» **Data to use**
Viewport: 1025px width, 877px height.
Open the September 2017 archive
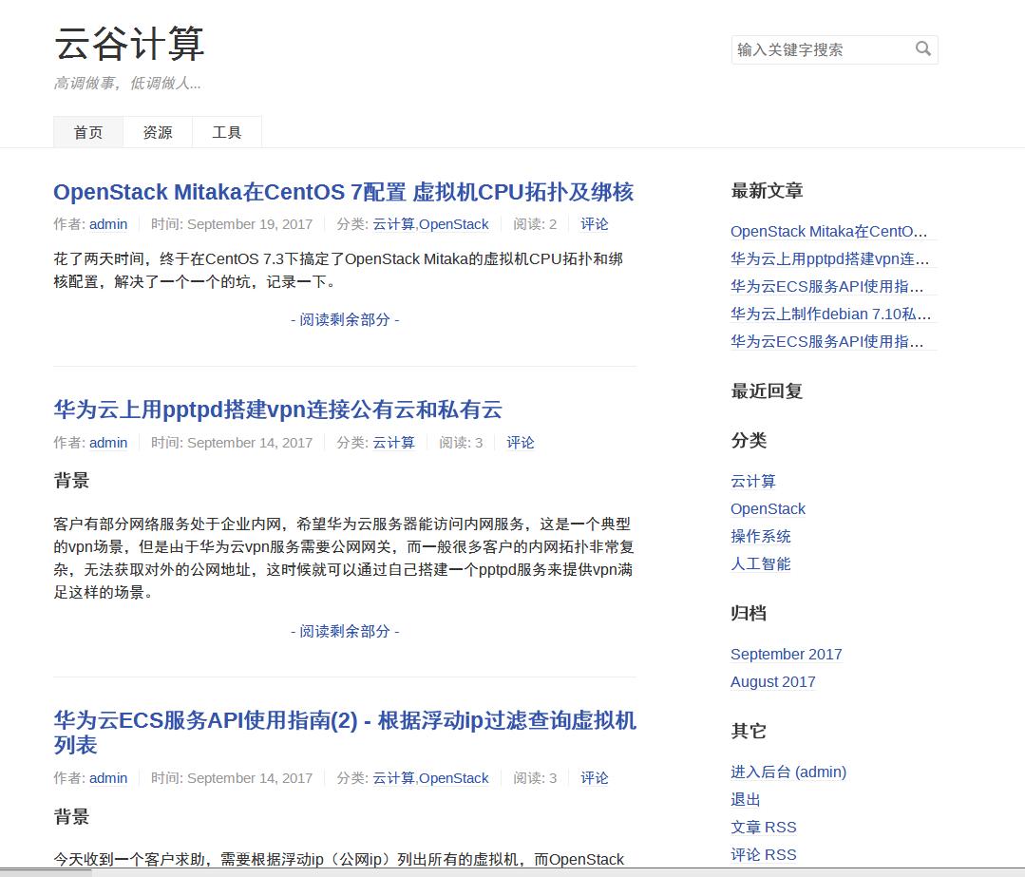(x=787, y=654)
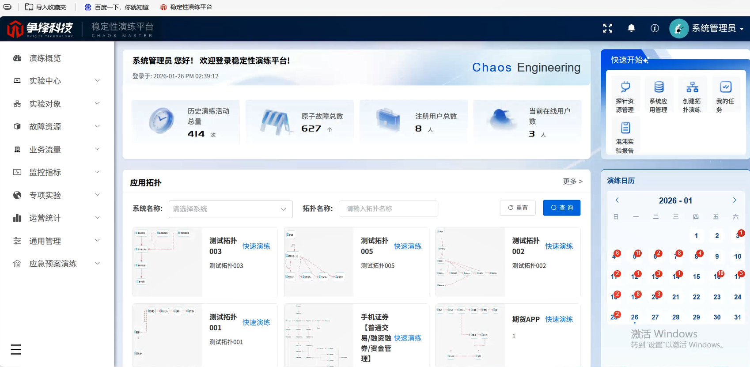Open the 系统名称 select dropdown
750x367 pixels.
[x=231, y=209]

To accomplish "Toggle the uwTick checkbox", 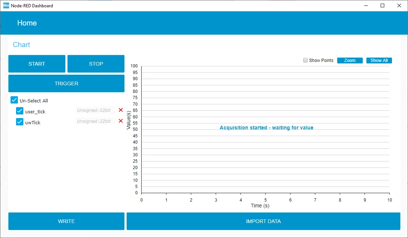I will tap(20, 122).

...

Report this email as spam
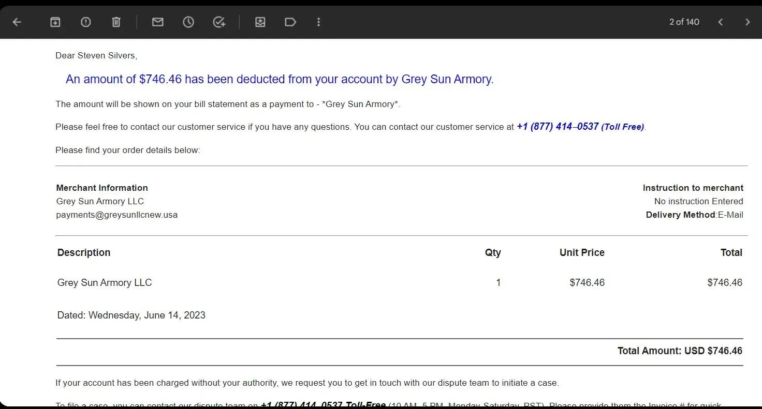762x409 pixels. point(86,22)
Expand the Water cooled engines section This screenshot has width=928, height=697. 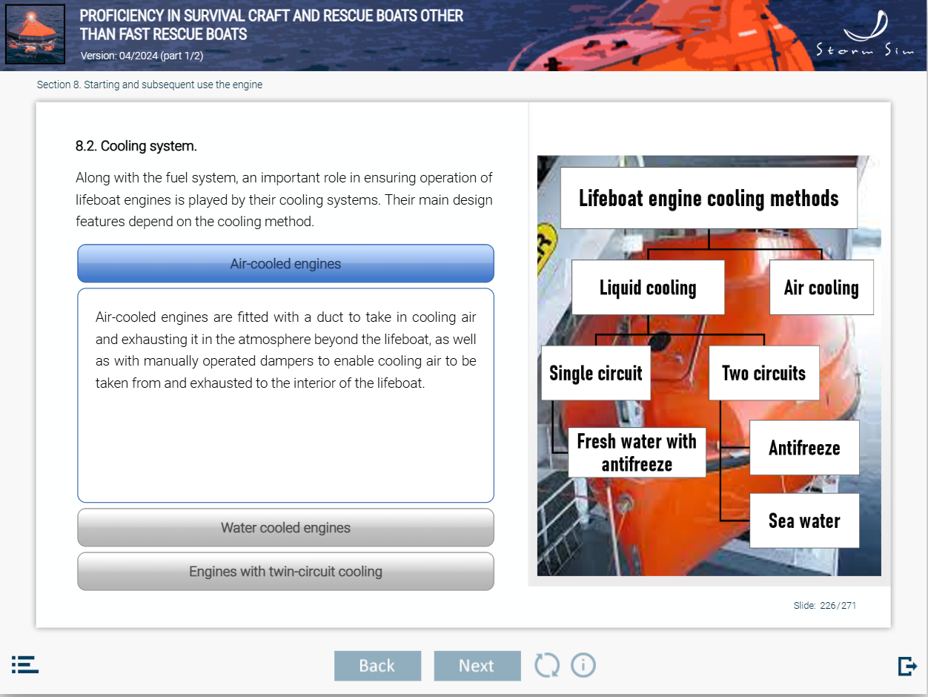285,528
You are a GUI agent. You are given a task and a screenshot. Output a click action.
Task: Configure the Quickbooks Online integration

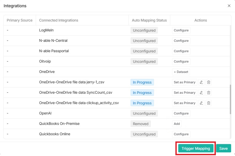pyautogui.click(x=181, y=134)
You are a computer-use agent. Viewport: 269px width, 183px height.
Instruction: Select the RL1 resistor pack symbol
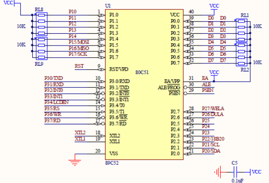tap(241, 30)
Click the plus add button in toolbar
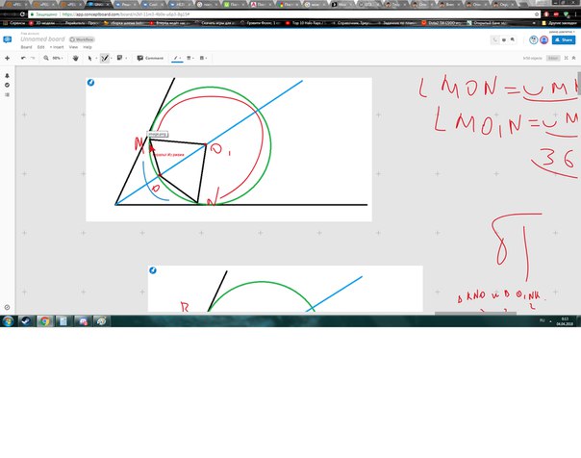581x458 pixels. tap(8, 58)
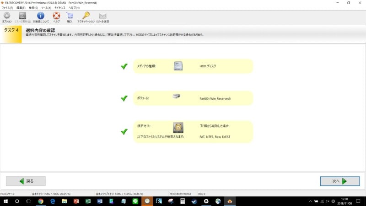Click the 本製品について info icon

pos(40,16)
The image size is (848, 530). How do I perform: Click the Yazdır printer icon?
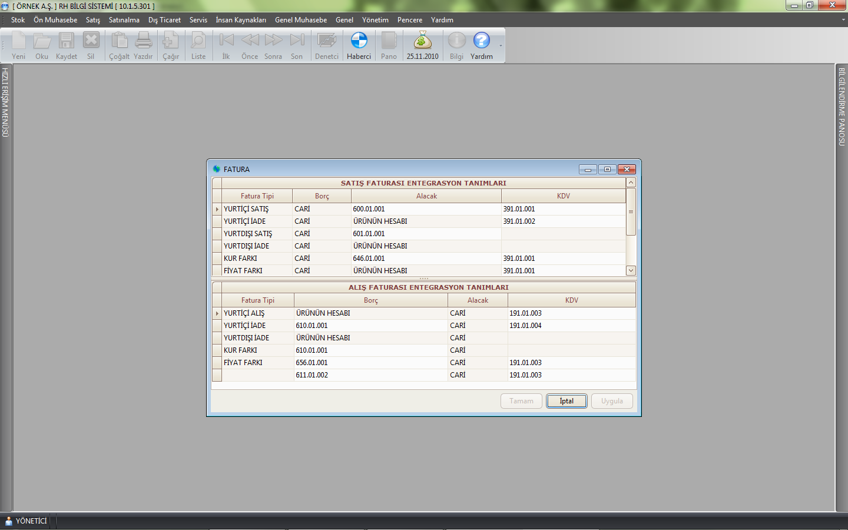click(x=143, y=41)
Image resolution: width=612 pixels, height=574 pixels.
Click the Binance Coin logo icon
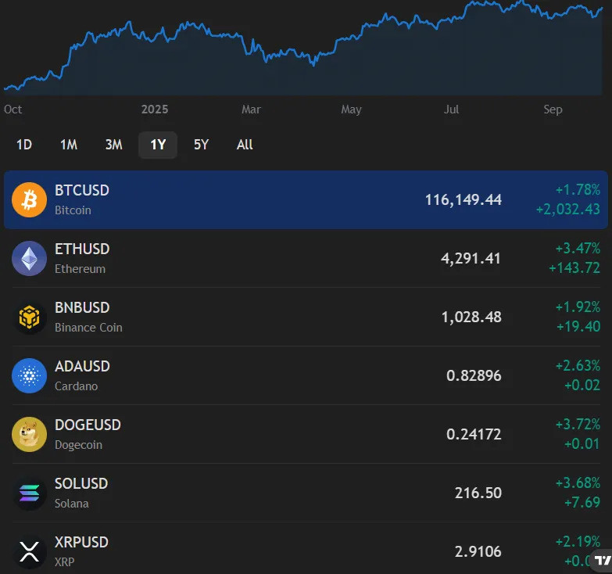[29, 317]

* * *

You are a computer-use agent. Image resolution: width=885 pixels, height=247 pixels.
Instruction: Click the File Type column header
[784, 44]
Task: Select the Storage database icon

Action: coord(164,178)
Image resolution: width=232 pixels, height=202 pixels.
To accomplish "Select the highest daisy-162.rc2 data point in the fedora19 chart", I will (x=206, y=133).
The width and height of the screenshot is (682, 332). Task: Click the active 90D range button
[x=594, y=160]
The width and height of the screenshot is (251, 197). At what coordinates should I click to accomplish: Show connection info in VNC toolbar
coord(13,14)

» **What is needed**
The expected answer is every line above in which the word "agent" appears.

» **Exercise answer**
You are a GUI agent. You are given a task and a screenshot. Output a click action.
You are a computer-use agent. Viewport: 269px width, 183px height.
You are a computer-use agent. Image resolution: width=885 pixels, height=247 pixels.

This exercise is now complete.